Tate Modern museum — where’s the “precautionary principle”?
Read an article about precaution and risk — in the Arts section of The New York Times today. Seems that the Tate Modern museum in London has a new artistic installation: Doris Salcedo’s “Shibboleth.” According to the Tate, the work concerns “the divisions between creed, color, class and culture that maintain our social order, precariously balanced as it is on the precipice of a chaotic void of hatred.”
And what is this artwork? It’s a 500-long irregularly shaped fissure in the floor of the gallery. It ranges from about one foot at its widest and is as deep as three feet. Turns out that about 13 people have been injured by falling over or into the crevasse.
One attendee who tripped over the exhibit and hurt herself didn’t really like the idea of the crack in the floor.

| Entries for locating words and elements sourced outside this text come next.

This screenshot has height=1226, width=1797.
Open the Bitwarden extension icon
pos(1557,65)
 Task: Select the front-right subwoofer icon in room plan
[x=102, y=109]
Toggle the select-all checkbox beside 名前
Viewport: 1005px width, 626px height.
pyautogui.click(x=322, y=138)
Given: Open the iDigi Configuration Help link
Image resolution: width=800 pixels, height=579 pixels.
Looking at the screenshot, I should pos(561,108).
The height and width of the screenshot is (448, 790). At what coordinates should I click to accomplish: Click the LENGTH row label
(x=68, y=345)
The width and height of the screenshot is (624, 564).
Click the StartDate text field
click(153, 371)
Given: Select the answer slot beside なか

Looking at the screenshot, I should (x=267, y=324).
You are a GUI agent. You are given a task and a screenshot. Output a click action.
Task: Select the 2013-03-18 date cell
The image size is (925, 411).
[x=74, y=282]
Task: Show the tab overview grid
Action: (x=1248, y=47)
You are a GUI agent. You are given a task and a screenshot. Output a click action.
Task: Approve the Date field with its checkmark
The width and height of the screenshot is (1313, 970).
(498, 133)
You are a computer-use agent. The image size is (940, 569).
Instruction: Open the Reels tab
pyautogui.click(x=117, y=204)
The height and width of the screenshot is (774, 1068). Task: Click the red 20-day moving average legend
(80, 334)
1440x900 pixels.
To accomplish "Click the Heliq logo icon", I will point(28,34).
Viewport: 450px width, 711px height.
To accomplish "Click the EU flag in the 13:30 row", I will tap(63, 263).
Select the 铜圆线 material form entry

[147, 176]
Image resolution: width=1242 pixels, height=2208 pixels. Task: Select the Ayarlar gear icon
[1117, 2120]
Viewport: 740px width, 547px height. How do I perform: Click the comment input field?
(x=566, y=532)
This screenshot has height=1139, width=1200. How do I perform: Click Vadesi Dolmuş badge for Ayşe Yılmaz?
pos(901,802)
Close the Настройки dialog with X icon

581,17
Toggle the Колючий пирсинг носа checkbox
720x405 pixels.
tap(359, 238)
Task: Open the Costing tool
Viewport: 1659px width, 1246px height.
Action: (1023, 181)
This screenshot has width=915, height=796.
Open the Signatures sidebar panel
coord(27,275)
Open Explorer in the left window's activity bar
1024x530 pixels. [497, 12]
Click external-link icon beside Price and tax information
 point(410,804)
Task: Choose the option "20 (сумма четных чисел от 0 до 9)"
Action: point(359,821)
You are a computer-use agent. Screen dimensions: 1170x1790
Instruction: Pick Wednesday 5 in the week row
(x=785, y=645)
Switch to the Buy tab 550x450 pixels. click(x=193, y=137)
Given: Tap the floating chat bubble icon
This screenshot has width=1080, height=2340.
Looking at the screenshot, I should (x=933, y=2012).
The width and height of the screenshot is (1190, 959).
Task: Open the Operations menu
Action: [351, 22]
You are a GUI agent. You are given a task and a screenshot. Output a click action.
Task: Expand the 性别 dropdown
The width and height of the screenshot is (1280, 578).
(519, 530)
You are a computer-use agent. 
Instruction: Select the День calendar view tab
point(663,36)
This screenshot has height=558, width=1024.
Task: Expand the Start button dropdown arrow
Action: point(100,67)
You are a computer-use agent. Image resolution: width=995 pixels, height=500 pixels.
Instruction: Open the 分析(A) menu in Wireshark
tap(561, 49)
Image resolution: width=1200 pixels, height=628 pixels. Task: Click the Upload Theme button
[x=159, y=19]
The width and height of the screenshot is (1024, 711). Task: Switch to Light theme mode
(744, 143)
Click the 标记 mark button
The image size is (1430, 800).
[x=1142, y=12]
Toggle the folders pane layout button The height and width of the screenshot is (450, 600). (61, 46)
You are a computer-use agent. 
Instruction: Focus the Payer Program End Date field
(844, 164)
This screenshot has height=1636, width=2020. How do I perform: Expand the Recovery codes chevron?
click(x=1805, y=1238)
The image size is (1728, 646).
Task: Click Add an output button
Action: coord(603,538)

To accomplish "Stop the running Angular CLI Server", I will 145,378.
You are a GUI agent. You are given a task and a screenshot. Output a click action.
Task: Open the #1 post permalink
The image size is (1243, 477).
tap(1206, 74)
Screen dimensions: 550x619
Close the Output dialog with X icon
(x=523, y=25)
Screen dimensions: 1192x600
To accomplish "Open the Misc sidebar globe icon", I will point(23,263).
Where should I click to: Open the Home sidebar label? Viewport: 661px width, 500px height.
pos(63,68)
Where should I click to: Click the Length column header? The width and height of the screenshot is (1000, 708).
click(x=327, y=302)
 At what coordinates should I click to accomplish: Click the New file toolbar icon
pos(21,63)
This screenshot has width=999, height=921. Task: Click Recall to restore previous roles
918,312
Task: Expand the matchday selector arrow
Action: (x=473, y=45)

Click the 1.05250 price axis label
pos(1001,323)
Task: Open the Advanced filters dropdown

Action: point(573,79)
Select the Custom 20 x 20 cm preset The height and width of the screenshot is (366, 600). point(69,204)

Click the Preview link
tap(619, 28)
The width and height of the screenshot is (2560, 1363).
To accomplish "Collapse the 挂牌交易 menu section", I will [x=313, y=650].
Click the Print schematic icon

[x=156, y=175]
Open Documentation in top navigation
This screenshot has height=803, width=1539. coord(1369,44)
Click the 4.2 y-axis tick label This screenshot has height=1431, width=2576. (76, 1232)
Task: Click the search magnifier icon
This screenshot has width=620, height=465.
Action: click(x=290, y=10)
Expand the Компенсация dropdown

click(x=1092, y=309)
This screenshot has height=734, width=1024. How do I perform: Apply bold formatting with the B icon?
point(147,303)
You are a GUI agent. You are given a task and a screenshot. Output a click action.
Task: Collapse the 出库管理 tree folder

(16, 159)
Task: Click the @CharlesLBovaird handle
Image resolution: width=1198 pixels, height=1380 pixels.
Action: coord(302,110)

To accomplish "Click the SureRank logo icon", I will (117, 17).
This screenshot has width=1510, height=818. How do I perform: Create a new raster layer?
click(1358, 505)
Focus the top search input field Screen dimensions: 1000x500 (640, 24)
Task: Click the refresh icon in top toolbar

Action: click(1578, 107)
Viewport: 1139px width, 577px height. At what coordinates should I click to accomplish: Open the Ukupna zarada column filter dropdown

“I don’t think it should be there at all.” she said. “It’s not America,” she added pointedly, “so I won’t sue.”
But what I really liked about the article was a quote from an attendee who was delighted by the exhibit.
Mr. Lord, 54, the visitor who was not sure what the piece meant, pronounced himself thrilled that it allowed for the possibility of injury, however remote.
“I applaud it,” said Mr. Lord, a film animator. “In England the words ‘health and safety’ have become a catchphrase, a standing joke of things you can’t do.”